Working Paper: NBER ID: w30040
Authors: Stefanie Stantcheva
Abstract: This paper sheds new light on two questions: How do people perceive and understand trade and trade policy, and what shapes their support for different trade policies? Despite extensive research documenting the efficiency gains from trade and its distributional impacts on different groups of workers, firms, and consumers, we still need to uncover how people perceive these various effects of trade. Trade involves many trade-offs. When forming their views on trade policy, people have to balance their roles as consumers and workers, consider both personal and broader economic and societal impacts, and evaluate concerns of efficiency and equity. Which of these considerations matters most? Using new large-scale surveys and experiments, I highlight three main findings. First, while earlier work has established that consumer gains from trade are diffuse and job losses are concentrated, I directly show the impact of these two considerations on people’s views about trade. I find that perceived job risks matter more for policy views than perceived consumer gains. Second, beyond their own material self-interest, people care about the broader efficiency gains and adverse distributional consequences from trade. Support for free trade is best predicted by the belief that trade generates efficiency gains.

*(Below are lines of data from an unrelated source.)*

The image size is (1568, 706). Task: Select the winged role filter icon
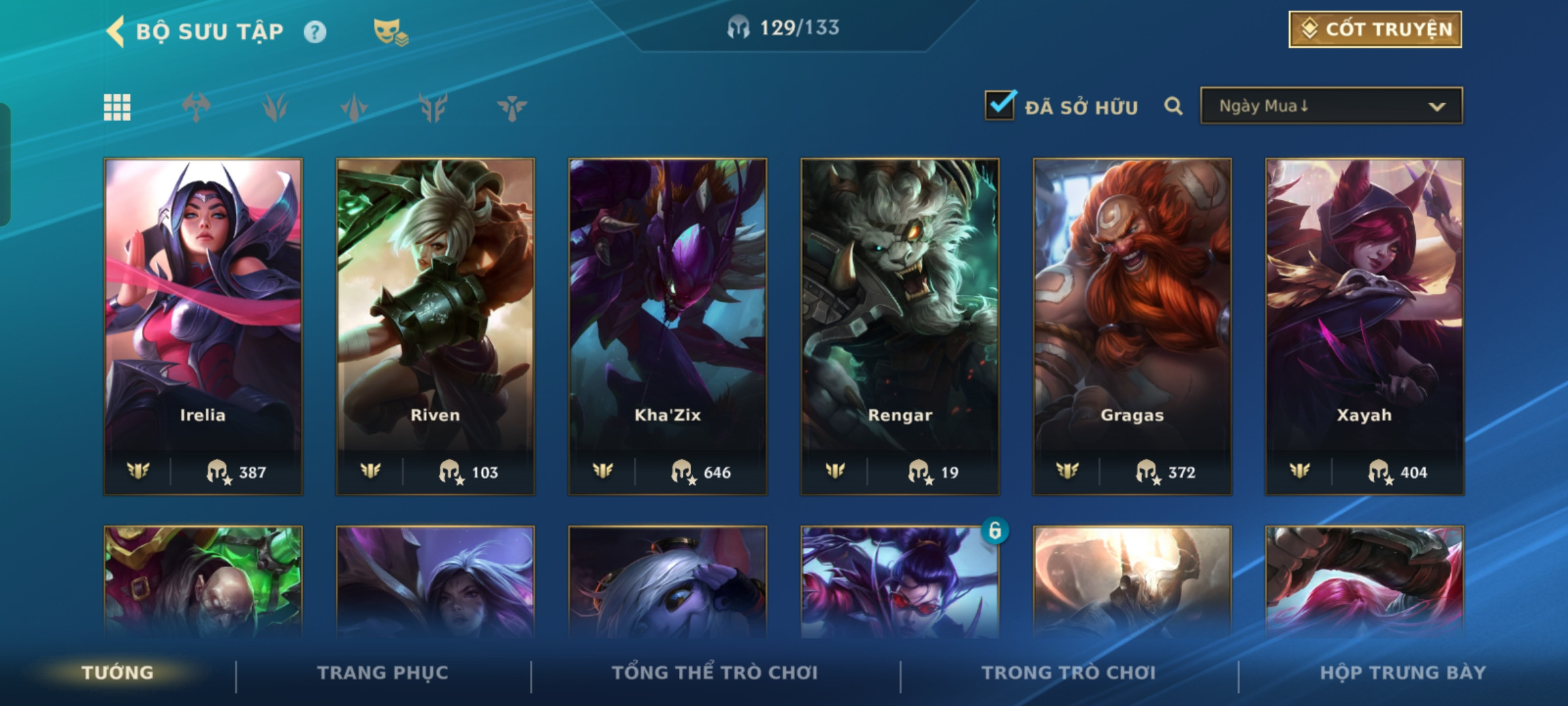pyautogui.click(x=433, y=107)
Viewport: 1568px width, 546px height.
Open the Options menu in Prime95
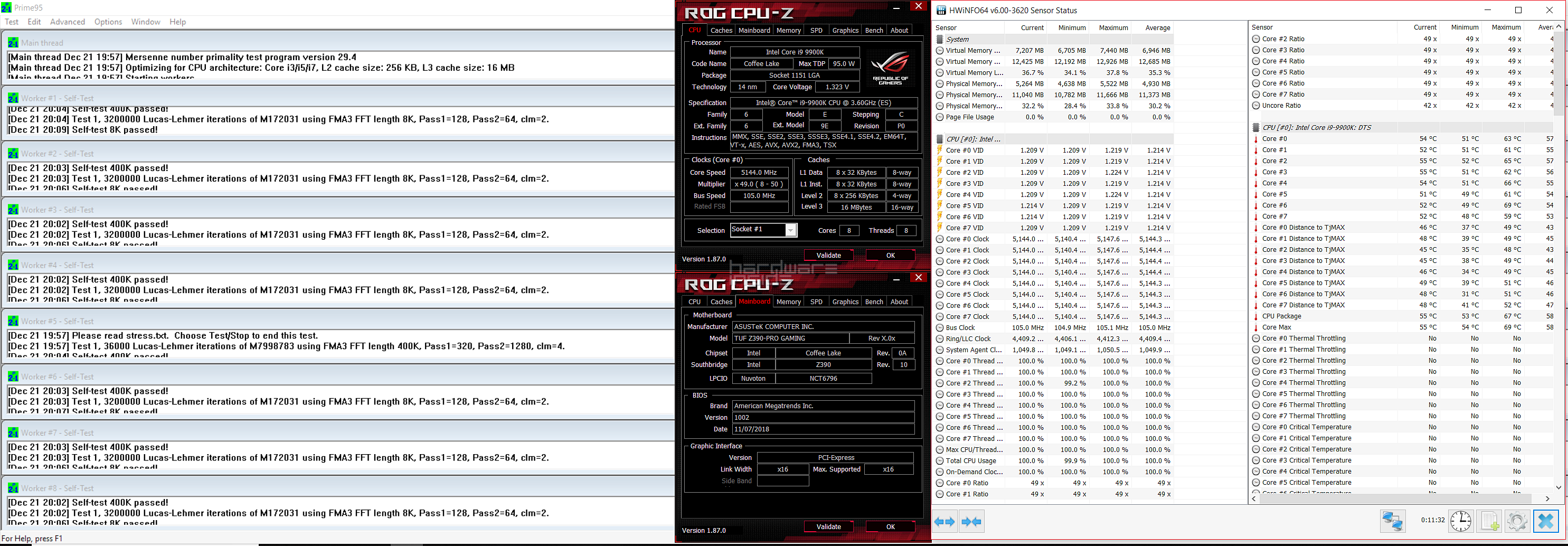pos(108,22)
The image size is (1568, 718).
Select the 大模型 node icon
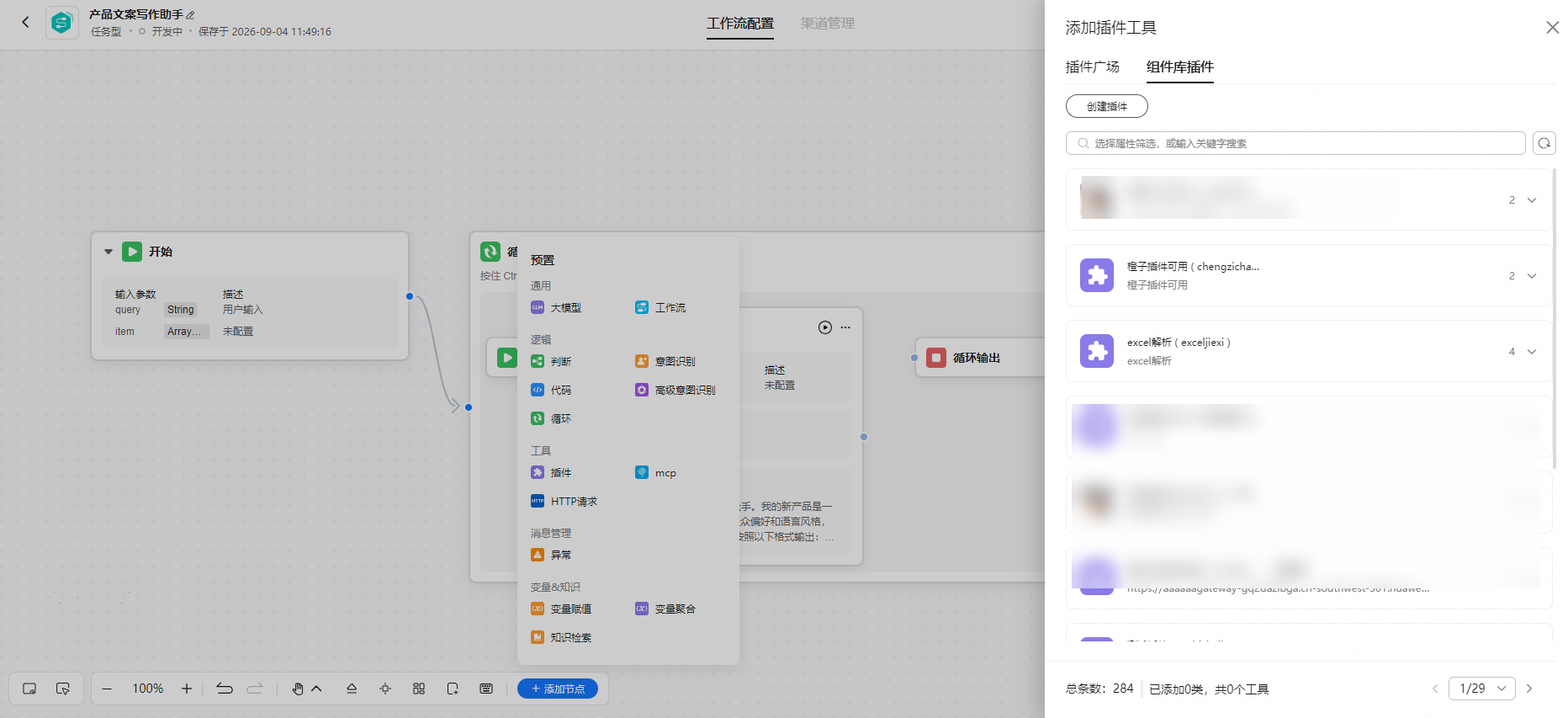coord(537,307)
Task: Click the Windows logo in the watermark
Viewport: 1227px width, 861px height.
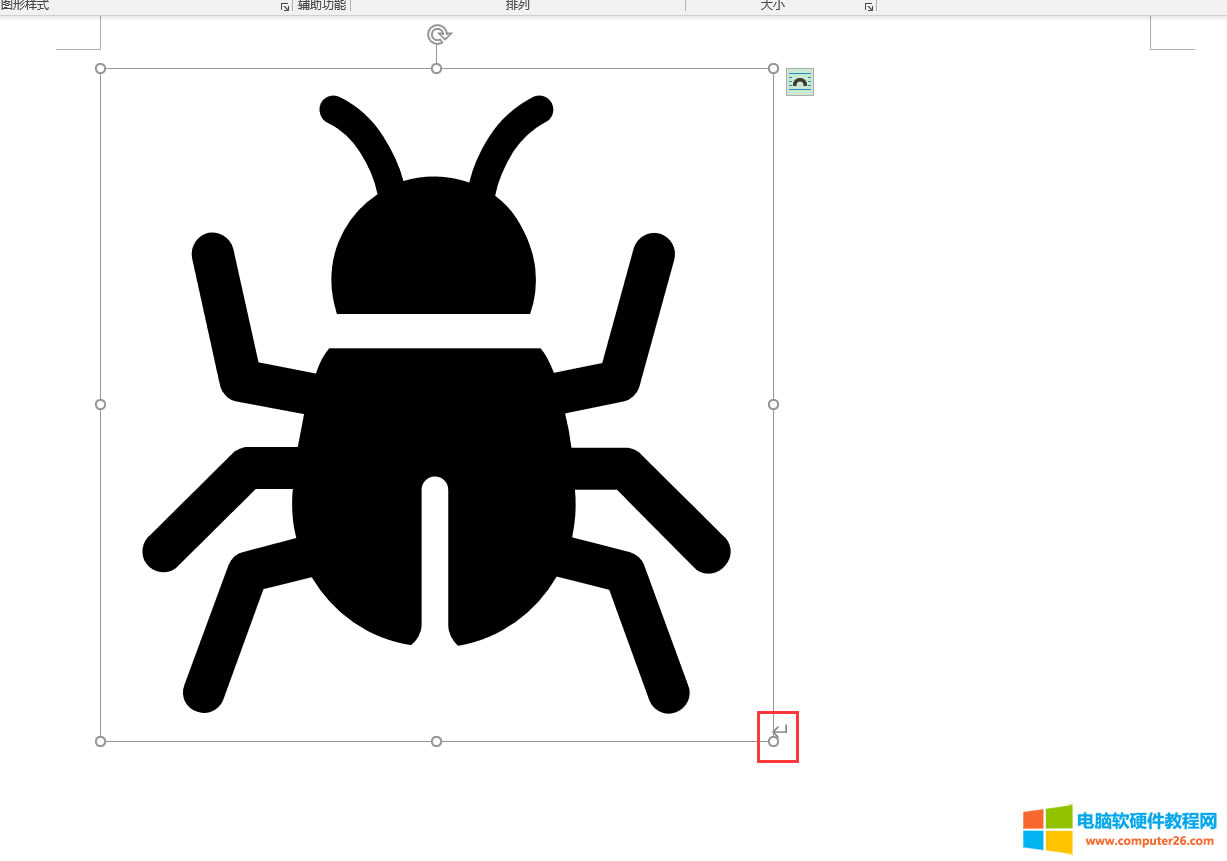Action: (1047, 830)
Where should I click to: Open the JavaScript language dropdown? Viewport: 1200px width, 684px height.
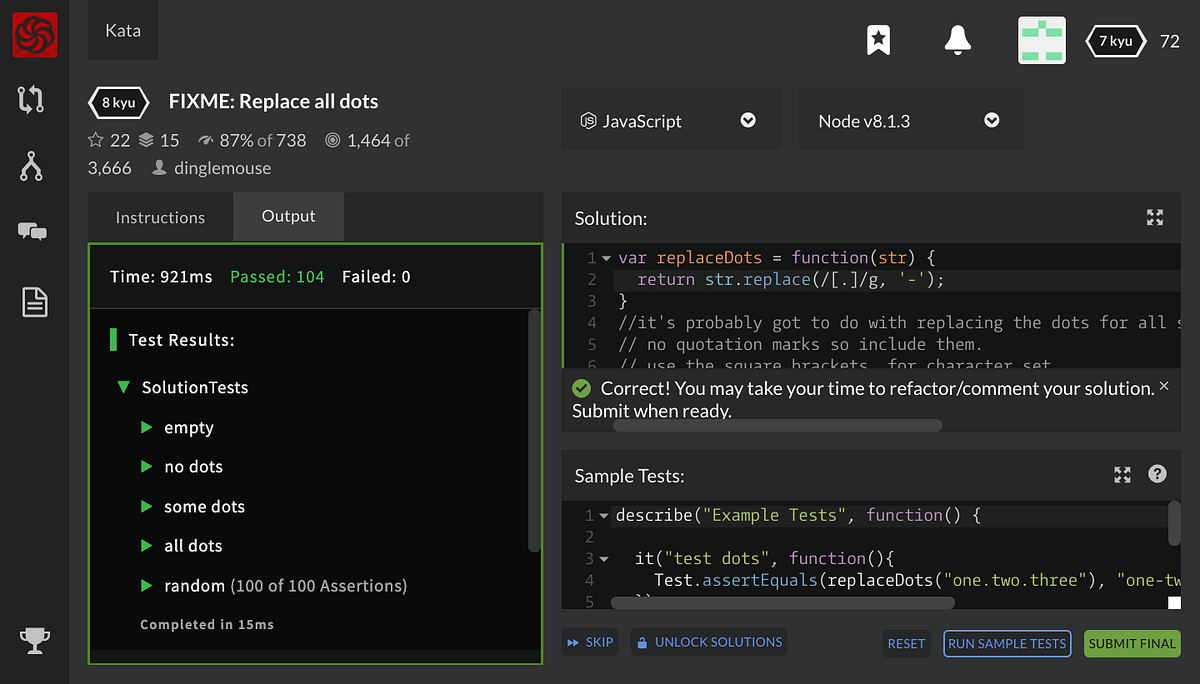668,121
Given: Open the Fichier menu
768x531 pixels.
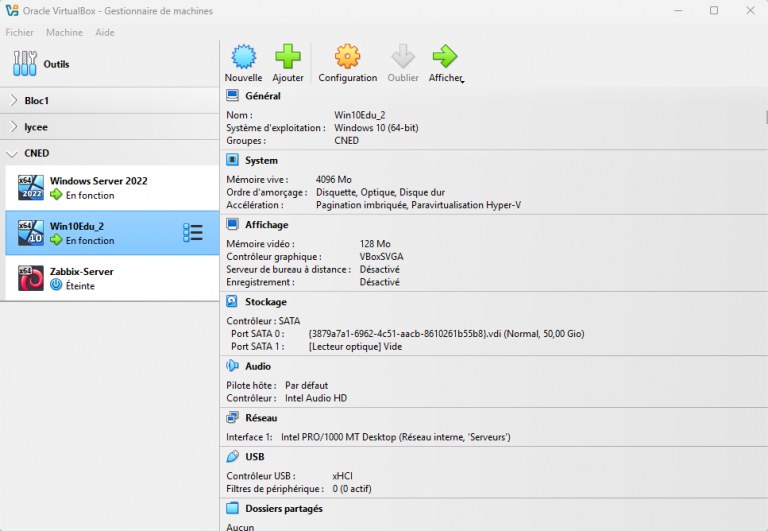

Concerns about the adverse distributional consequences of trade do not necessarily reduce support for free trade: instead, they increase support for compensatory redistribution. These results also highlight the importance of compensatory redistribution as an indissociable part of trade policy in people’s minds. Third, personal exposure to trade shapes policy views in two ways: directly (through self-interest) and indirectly by changing people’s perceptions of trade’s broader efficiency and distributional implications.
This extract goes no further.